*Dataset records*:
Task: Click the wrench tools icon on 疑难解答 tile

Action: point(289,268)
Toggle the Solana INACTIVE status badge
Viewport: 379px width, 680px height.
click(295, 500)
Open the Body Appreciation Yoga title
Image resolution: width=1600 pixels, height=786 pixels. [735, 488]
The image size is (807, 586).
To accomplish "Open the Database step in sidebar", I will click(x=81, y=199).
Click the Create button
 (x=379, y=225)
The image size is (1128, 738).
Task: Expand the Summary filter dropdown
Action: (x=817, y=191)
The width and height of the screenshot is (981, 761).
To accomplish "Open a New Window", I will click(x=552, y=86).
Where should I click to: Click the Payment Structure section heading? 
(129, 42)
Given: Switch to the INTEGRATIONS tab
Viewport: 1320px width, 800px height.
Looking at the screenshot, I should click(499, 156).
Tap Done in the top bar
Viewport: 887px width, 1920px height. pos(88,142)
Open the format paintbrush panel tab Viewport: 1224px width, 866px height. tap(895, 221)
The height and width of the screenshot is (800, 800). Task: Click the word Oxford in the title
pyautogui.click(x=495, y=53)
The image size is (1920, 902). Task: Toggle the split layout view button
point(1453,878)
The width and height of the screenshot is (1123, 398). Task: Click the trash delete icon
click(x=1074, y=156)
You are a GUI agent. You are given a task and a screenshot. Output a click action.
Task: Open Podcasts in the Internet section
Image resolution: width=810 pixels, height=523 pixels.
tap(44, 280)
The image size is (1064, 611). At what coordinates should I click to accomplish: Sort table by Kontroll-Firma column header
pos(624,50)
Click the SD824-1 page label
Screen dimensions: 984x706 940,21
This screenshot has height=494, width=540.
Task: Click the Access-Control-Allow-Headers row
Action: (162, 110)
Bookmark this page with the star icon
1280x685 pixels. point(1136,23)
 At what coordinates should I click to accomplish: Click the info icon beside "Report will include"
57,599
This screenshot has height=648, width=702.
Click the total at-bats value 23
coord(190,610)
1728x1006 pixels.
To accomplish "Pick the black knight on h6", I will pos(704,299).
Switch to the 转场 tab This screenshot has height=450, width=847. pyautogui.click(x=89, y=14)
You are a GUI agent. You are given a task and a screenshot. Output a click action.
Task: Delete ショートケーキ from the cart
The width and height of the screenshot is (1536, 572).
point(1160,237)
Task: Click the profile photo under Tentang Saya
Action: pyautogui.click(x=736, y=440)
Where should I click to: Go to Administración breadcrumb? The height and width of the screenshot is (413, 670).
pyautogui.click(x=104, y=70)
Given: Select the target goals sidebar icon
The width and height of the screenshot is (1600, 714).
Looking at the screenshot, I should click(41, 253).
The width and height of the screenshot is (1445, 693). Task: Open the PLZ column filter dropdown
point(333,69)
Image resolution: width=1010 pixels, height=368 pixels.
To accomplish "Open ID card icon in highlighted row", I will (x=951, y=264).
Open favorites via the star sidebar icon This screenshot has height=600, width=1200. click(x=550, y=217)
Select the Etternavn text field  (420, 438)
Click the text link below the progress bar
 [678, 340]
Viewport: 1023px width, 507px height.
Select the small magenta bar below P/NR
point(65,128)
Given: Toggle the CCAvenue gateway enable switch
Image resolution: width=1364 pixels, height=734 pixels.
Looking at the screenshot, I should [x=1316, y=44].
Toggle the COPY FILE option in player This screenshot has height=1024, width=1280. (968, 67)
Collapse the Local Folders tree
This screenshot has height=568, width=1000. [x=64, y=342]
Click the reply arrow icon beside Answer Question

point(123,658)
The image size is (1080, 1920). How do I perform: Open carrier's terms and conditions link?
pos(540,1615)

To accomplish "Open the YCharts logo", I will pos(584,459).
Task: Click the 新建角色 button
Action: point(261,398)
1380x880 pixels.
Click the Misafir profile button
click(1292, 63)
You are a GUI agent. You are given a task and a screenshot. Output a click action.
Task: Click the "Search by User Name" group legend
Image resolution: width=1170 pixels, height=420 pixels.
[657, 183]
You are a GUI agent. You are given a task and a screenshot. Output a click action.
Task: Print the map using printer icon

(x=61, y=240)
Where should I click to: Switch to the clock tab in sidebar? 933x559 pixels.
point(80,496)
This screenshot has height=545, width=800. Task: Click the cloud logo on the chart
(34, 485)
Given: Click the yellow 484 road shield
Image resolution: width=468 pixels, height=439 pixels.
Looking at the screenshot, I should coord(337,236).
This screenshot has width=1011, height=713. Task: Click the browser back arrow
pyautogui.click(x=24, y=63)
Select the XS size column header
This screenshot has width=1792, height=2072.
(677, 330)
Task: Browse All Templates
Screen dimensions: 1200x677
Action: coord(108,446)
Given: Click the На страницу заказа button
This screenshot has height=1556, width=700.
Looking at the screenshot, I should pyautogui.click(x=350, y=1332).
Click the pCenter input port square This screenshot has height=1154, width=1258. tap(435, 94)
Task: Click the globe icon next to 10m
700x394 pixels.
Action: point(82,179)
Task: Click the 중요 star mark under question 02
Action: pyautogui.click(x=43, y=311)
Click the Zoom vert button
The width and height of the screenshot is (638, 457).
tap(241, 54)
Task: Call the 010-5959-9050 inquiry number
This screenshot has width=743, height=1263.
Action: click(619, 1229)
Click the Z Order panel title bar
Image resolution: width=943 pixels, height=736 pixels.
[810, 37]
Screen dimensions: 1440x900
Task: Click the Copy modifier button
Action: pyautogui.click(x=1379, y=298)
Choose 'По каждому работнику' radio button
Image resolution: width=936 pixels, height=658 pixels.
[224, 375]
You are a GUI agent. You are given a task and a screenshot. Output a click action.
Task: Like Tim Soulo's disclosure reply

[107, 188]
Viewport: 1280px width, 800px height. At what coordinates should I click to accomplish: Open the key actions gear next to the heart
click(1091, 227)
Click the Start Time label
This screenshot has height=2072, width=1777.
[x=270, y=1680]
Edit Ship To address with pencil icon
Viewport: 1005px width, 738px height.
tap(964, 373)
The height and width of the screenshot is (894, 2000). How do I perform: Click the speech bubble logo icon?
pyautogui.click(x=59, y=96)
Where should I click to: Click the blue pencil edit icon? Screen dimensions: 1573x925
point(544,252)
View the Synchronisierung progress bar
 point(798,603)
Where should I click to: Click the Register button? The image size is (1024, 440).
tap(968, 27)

*Task objective*:
Look through the records and gather every line containing "panel".

*Solution below*:
Open the format paintbrush panel tab Viewport: 1224px width, 866px height. tap(895, 221)
Click the Z Order panel title bar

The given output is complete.